Didier Gascuel, professeur en écologie marine : « notre façon de pensée est dépassée
Ce 31 août, la Société Française d'Écologie et d'Évolution (SFE2) attribuait son Grand Prix 2026 à Didier Gascuel, professeur en écologie marine à l'Institut Agro Rennes-Angers, pour l'ensemble de ses recherches. En janvier 2025, Science & Vie lui offrait une carte blanche que vous pouvez lire ci-dessous..
Didier Gascuel, professeur en écologie marine, dénonce dans cet entretien notre façon de penser comme dépassée, car elle ne prend pas en compte l’impérieuse nécessité d’une adaptation permanente des sociétés humaines face aux changements environnementaux. Selon lui, cette approche est une négation du vivant, car elle ignore les mécanismes naturels d’évolution et de résilience des écosystèmes. Gascuel souligne que les modèles économiques et politiques actuels, souvent linéaires et prévisionnels, ne permettent pas de s’adapter aux perturbations brutales ou aux crises écologiques, comme le réchauffement climatique ou l’effondrement de la biodiversité. Il cite en exemple les pratiques de pêche industrielle, qui ont conduit à l’épuisement de 90 % des stocks de poissons commerciaux en moins d’un siècle, illustrant ainsi l’incapacité des systèmes humains à intégrer la dynamique complexe du vivant.
Pour Gascuel, l’adaptation permanente est une condition essentielle à la survie des sociétés humaines. Il explique que les écosystèmes marins, par exemple, ont toujours évolué en réponse aux changements climatiques ou aux pressions humaines, mais que ces ajustements se font sur des échelles de temps géologiques ou biologiques, bien plus longues que celles des actions humaines. Il prend l’exemple des récifs coralliens, capables de se régénérer après des perturbations comme les cyclones, mais qui sont aujourd’hui menacés par le réchauffement des océans et l’acidification des eaux, deux phénomènes accélérés par les activités humaines. Selon lui, notre incapacité à intégrer cette temporalité dans nos décisions politiques et économiques aggrave les crises environnementales, car nous agissons comme si les ressources naturelles étaient inépuisables et les écosystèmes immuables.

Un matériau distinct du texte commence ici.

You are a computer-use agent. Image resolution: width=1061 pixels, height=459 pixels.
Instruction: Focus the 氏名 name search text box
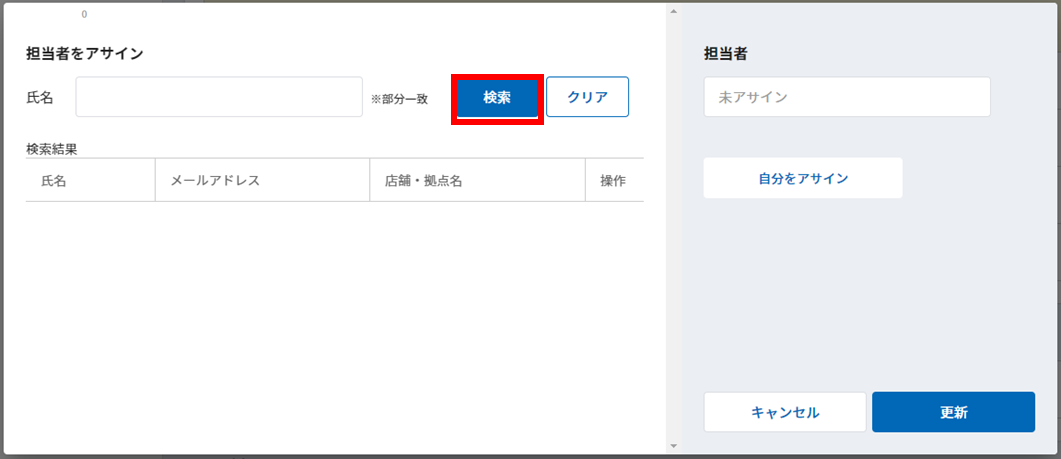pyautogui.click(x=219, y=97)
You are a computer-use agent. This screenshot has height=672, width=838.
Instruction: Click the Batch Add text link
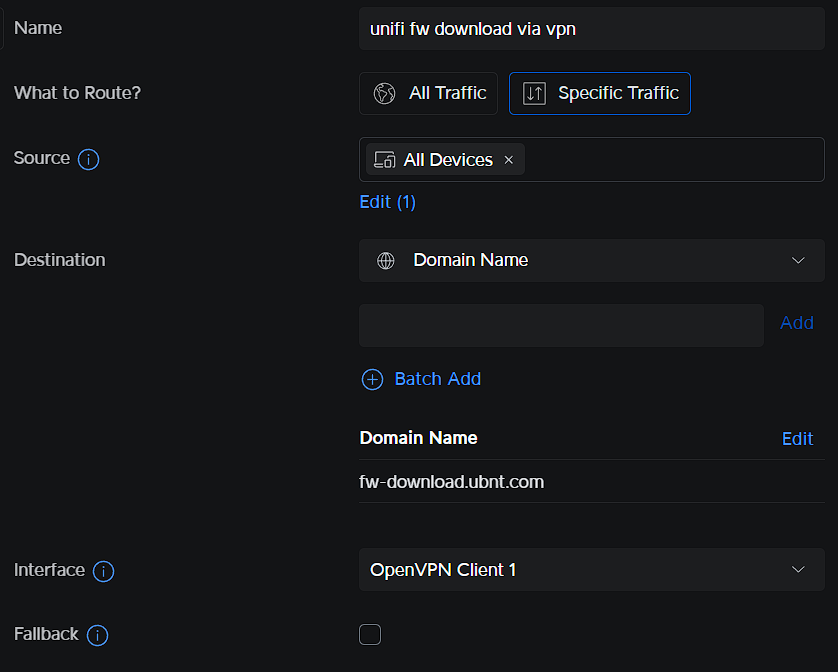(x=437, y=379)
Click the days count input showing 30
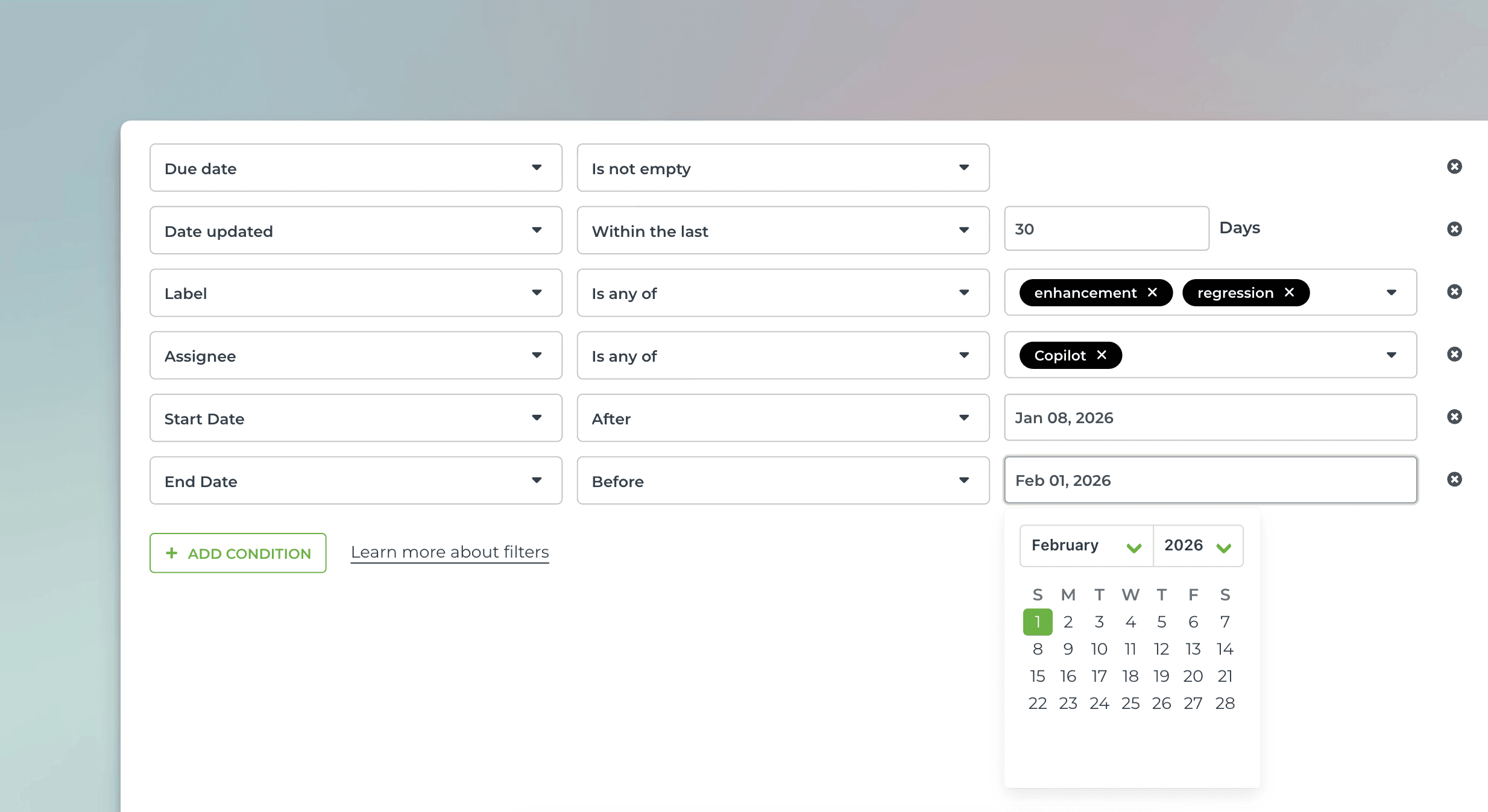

Gascuel critique la pensée linéaire, un mode de raisonnement qui suppose que les causes produisent des effets proportionnels et prévisibles. Il explique que cette approche, dominante dans les sciences économiques et les politiques publiques, ignore la complexité des interactions dans les écosystèmes. Par exemple, la surpêche d’une espèce de poisson peut entraîner l’effondrement d’un écosystème entier, avec des répercussions imprévisibles sur d’autres espèces ou sur les activités humaines comme le tourisme. Il cite le cas de la morue de l’Atlantique Nord, dont la pêche excessive a provoqué un déséquilibre écologique durable, affectant des milliers de personnes dépendantes de cette ressource. Pour lui, cette pensée linéaire est à l’origine de nombreux échecs environnementaux, car elle ne permet pas de gérer les systèmes dynamiques et interconnectés du vivant.

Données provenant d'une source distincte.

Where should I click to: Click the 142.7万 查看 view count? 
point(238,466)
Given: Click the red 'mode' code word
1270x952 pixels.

Face à ces constats, Gascuel plaide pour une *révolution conceptuelle* dans notre rapport à la nature. Il propose de passer d’une logique de *contrôle* et d’*exploitation* à une logique d’*intégration* et de *coévolution* avec les écosystèmes. Il cite des initiatives comme la *gestion écosystémique des pêches*, qui vise à préserver la biodiversité marine tout en maintenant les activités économiques. Il mentionne également l’importance de la *résilience écologique*, c’est-à-dire la capacité des écosystèmes à absorber les perturbations sans perdre leurs fonctions essentielles. Selon lui, cette approche nécessite de repenser nos modèles de production, de consommation et de gouvernance, en intégrant des principes comme la *précaution* ou l’*équité intergénérationnelle*, afin de garantir un avenir viable pour les générations futures.